[Stored items]
• • •
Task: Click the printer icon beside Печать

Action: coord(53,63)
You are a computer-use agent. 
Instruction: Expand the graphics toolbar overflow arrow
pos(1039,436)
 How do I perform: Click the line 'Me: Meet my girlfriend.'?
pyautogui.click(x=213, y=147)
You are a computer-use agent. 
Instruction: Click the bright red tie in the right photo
• • •
_Task brief_. Down to the last line, retype the entries above exactly.

_Answer area_.
Task: Click the printer icon beside Печать

Action: coord(53,63)
You are a computer-use agent. 
Instruction: Expand the graphics toolbar overflow arrow
pos(1039,436)
 How do I perform: Click the line 'Me: Meet my girlfriend.'?
pyautogui.click(x=213, y=147)
You are a computer-use agent. 
Instruction: Click the bright red tie in the right photo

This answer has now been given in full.